In a 1997 report about LUTRAQ, 1,000 Friends of Oregon detailed its purpose and what set this project apart from the standard surveys and data collection:

By challenging conventional assumptions, the LUTRAQ project charted new territory in land-use and transportation planning. LUTRAQ did not accept the assumptions that providing mobility to a growing population required highways on an ever larger scale, that alternative modes would never provide significant relief from the need for auto trips, or that the number and length of trips could not be reduced by changes in land-use and other policies. 

Western Bypass plans
Photo source/credit: PeakTraffic.org

Instead, LUTRAQ presented new assumptions that were tested by careful analysis of market and demographic trends. The result was the LUTRAQ alternative, a different plan for land use and transportation that was added to ODOT’s environmental impact statement process for the Western Bypass and, ultimately, adopted as part of the region’s vision for the future.

“They had real credibility when they were done,” O’Reilly remembered. 

When the State of Oregon rolled out its new land use guidelines and growth management rules, many of the specifics had yet to be ironed out. Additionally, the changes didn’t always roll downhill, meaning local officials were studying areas (like farmlands where they might put freeways) without new, comprehensive guidelines to match the rules. 

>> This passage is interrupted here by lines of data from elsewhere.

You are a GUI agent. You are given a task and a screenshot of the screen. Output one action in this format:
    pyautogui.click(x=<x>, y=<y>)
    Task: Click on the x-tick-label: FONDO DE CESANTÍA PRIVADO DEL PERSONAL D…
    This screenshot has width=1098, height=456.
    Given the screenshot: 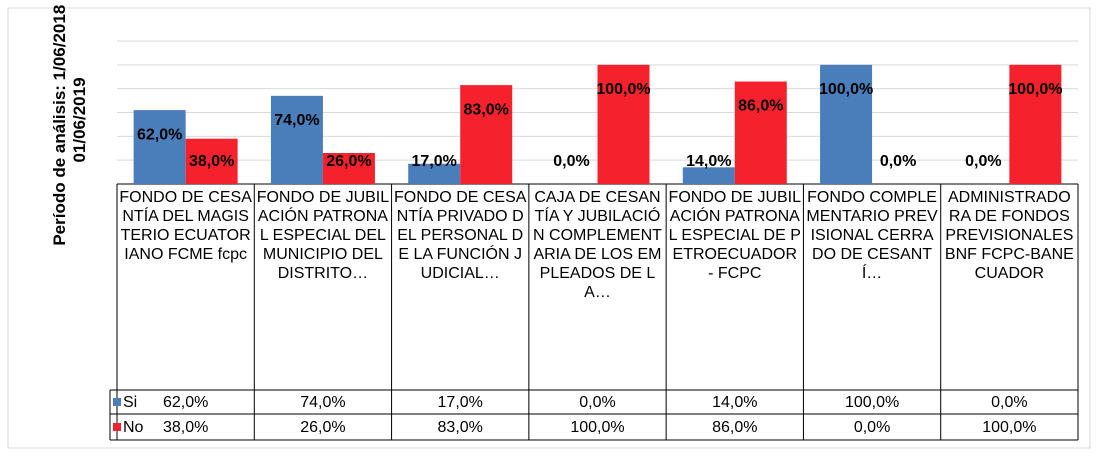 What is the action you would take?
    pyautogui.click(x=460, y=236)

LUTRAQ brought with it the kinds of design strategies that we now embrace today, like transit-oriented development (TOD). Instead of using the same approaches — highways — to meet new goals, lawmakers and transportation authorities would have to come up with different plans and different modeling as well.

Again, from the report:

The analysis showed that, at the end of 20 years, the LUTRAQ alternative had the potential to be superior to the “Highways Only” option on all key criteria used in the evaluation:

  • 22.5 percent fewer work trips made in single-occupant vehicles
  • 27 percent more trips made on transit and by walking and biking
  • 18 percent less highway congestion with 10.7 percent fewer hours of vehicle travel during the afternoon rush hour

Numbers like this — as well as the innovative approach to urban planning and land use surveying — were hard to fight. And as the 1980s gave way to the 90s, environmental activism in Oregon flourished. Support for the project continued to wane as advocates presented more and more alternatives, like rapid transit and walkable community construction. 

Eventually, the plan was quietly axed from the State’s broader transportation future. And while the Western Bypass is a faint memory for those who fought against it, its ghost still haunts the region. Aspects of the Bypass — like an additional bridge spanning the Columbia River — remain open questions. 

“The third crossing is still an issue,” O’Reilly explained. “People who know transportation know that you’ve got to build it right next to your old bridge…otherwise you just create more traffic than you resolve. Anything you build, you’ll fill.”

The battle over the Western Bypass may not have ended Portland’s freeway fights for good — there are still activists across the Rose City who are creating and presenting better, more walkable futures — but it did create a new tool to help these current advocates continue the important work started long before they were born.